Given information →
-------

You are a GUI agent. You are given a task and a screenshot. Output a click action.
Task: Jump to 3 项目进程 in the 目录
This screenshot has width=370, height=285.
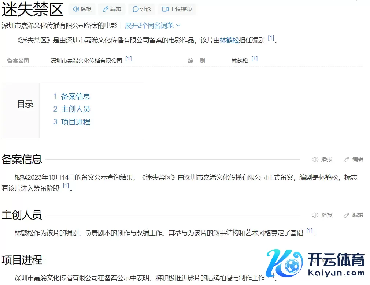(72, 122)
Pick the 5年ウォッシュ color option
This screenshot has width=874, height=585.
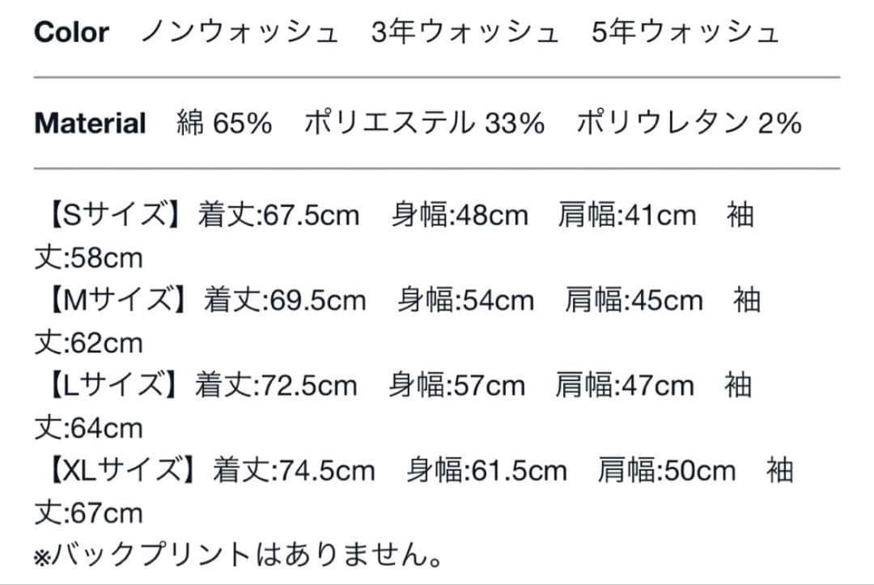click(x=685, y=33)
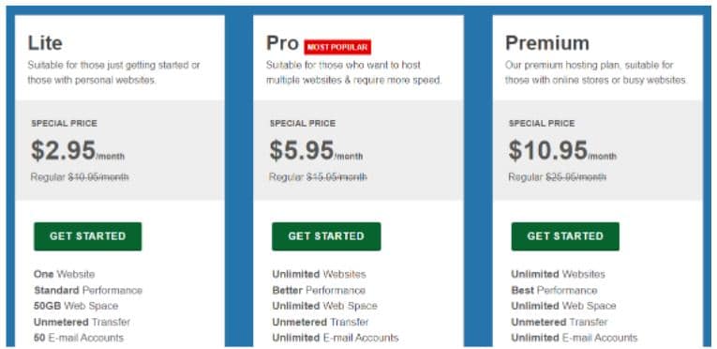Click Best Performance feature in Premium
717x349 pixels.
point(554,291)
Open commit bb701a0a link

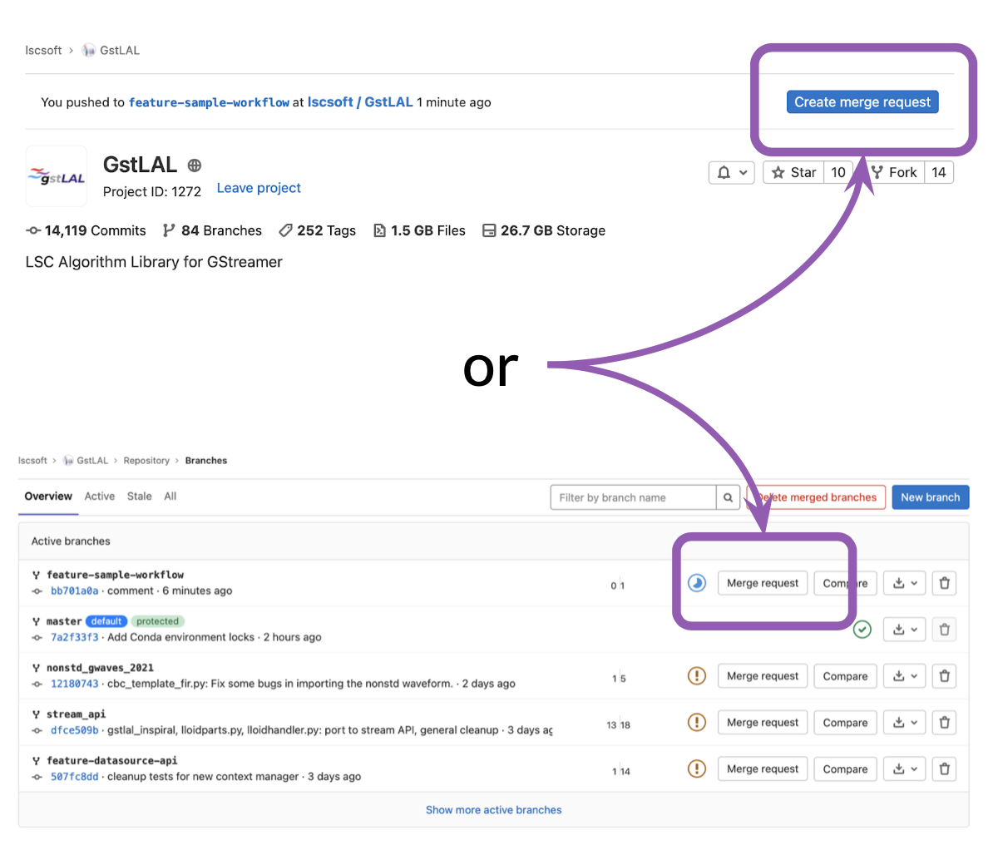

-------

Task statement → Once the line containing "This screenshot has width=370, height=285." is found in the records above, it and every line after it up to the last must be repeated exactly, without pictures.

Response area →
This screenshot has width=370, height=285.
(72, 122)
Pick the 5年ウォッシュ color option
This screenshot has width=874, height=585.
click(x=685, y=33)
Click Best Performance feature in Premium
717x349 pixels.
point(554,291)
Open commit bb701a0a link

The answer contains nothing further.